Start of Block
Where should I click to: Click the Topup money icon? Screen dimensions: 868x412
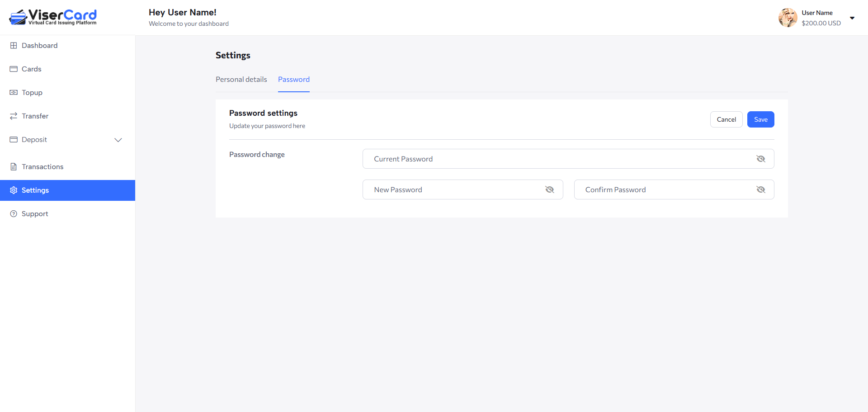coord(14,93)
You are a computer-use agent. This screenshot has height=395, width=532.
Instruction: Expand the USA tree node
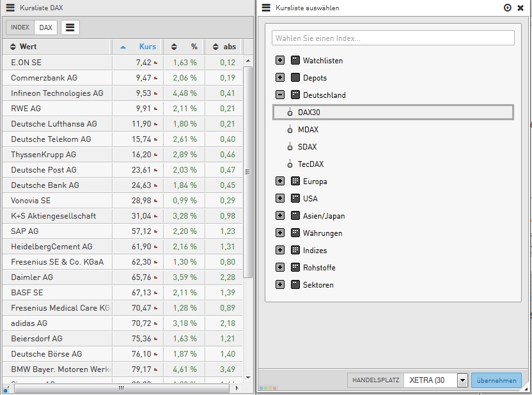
End of Block
Start of Block
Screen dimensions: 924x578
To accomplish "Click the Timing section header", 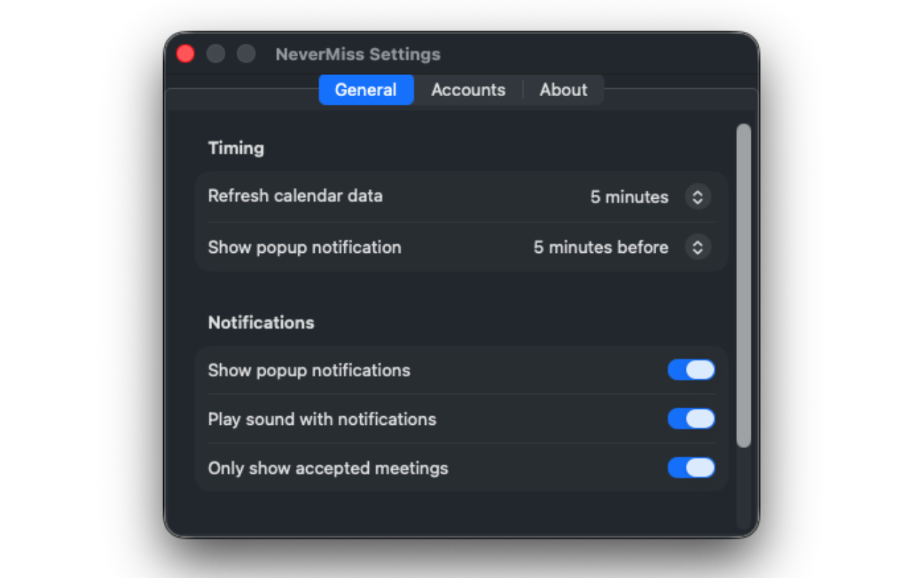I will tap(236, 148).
End of Block
*TASK PROMPT*. Using the material above, transcribe exactly the lines from the line with "You are a computer-use" to the line with "Instruction: Expand the USA tree node"; both count, and nothing else goes in.

*WRITTEN ANSWER*.
You are a computer-use agent. This screenshot has height=395, width=532.
Instruction: Expand the USA tree node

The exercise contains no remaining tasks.